A personal Python toolkit for common tasks. This package provides robust utility functions to simplify common development workflows, focusing on text processing, HTML conversion, and task resilience.

📖 **Full Documentation**: [https://toolkitx.readthedocs.io/en/latest/](https://toolkitx.readthedocs.io/en/latest/)

## Features

*   **HTML Utilities** (`toolkitx.html_utils`):
    *   `html_to_markdown`: Robust HTML to Markdown conversion. Handles complex tables (colspan/rowspan) by expansion and serializes nested tables to JSON for better LLM/Agent understanding.
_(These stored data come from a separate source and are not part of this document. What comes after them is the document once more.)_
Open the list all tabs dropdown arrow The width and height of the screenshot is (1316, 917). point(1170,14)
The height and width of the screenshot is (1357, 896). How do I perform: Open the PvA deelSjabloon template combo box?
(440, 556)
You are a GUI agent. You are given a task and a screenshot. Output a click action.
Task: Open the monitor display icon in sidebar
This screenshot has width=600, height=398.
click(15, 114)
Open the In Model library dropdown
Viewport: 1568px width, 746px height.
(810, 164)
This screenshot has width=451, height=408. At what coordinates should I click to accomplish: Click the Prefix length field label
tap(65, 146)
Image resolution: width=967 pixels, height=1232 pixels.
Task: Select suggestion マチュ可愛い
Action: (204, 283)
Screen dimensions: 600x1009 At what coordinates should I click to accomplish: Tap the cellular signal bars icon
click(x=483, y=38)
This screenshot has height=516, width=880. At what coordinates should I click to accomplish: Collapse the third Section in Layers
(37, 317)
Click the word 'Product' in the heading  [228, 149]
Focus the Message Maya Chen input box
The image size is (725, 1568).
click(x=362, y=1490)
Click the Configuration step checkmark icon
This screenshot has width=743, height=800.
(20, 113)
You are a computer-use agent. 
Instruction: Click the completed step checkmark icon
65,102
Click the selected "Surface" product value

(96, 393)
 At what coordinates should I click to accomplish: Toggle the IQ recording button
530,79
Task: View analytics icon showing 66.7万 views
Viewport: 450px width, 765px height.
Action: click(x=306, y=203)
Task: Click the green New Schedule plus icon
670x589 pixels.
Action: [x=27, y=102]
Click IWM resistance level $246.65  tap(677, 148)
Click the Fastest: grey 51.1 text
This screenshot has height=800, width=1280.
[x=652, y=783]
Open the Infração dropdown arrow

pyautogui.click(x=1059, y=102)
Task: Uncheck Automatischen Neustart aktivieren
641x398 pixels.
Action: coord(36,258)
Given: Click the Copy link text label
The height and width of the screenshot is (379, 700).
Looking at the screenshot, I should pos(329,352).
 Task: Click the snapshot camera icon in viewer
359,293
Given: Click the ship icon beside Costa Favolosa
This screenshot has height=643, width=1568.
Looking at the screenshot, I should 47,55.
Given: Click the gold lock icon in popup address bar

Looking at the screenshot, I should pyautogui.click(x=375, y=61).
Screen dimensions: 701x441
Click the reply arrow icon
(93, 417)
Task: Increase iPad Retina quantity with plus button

Automatically promotes the first row to header if missing.
    
*   **Text Utilities** (`toolkitx.text_utils`):
    *   `truncate_text_smart`: Smartly truncates text by characters or words, attempting to preserve sentence or word boundaries with configurable tolerance.
    *   `split_text_by_word_count`: Splits long text into overlapping chunks based on word count.
    
*   **Task Utilities** (`toolkitx.task_utils`):
    *   `with_resilience`: A decorator for API resilience with rate limiting (QPS), exponential backoff retry, and jitter.
    *   `PersistentTaskQueue`: A persistent task queue with SQLite backend, supporting concurrent processing, automatic retry, crash recovery, and graceful shutdown.
    
*   **Experimental Translator** (`toolkitx.lab.translator`):
    *   `Translator`: A class providing translation capabilities using Baidu or Tencent translation APIs, with disk-based caching.

## Installation

We recommend using [uv](https://github.com/astral-sh/uv) for fast and reliable dependency management.

```bash
# Clone the repository
git clone https://github.com/ider-zh/toolkitx.git
cd toolkitx

# Install with development dependencies
uv pip install -e ".[dev,docs]"
```

## Usage

### HTML to Markdown (Robust Table Support)

```python
from toolkitx import html_to_markdown

# Handles merged cells (colspan/rowspan) and nested tables
html = """
<table>
  <tr><td colspan="2">Merged Header</td></tr>
  <tr><td>Cell 1</td><td>Cell 2</td></tr>
  <tr>
    <td>Outer</td>
    <td>
      <table><tr><td>Nested</td></tr></table>
    </td>
  </tr>
</table>
"""

md = html_to_markdown(html)
print(md)
```

### Text Smart Truncation

```python
from toolkitx import truncate_text_smart

text = "Hello World. This is a long sentence that should be truncated smartly."
# Strips trailing punctuation automatically
truncated = truncate_text_smart(text, limit=12) 
print(truncated) # Output: 'Hello World...'
```

### Task Resilience Decorator

```python
from toolkitx import with_resilience

@with_resilience(qps=2.0, max_retries=3)
def fetch_data(url):
    # This function will be rate-limited and retried automatically
    pass
```

## Development

### Running Tests
```bash
# Run unit tests
make test

# Run documentation tests (verify examples in docstrings)
make test-docs
```

### Documentation
```bash
# Preview documentation locally
make docs-serve

# Build static documentation site
make docs-build
```

## Changelog

### v0.0.5 (2026-05-30)
- **New Feature**: Added `html_utils` with robust `html_to_markdown` converter.
- **Improved**: `truncate_text_smart` now strips trailing punctuation before appending suffix.
- **Documentation**: Established full automated documentation system with MkDocs, Material theme, and Read the Docs integration.
- **Verifiable Docs**: Added `doctest` examples to all core functions and a `make test-docs` target.
- **Workflow**: Integrated `ruff` for linting and formatting.
- **Dependency Management**: Fully transitioned to `uv` and pinned `mkdocs` for stability.

### v0.0.4 (2026-03-07)
- Added `task_utils` module with `with_resilience` decorator and `PersistentTaskQueue`.
- Added `polars`, `pydantic`, and `tqdm` as dependencies.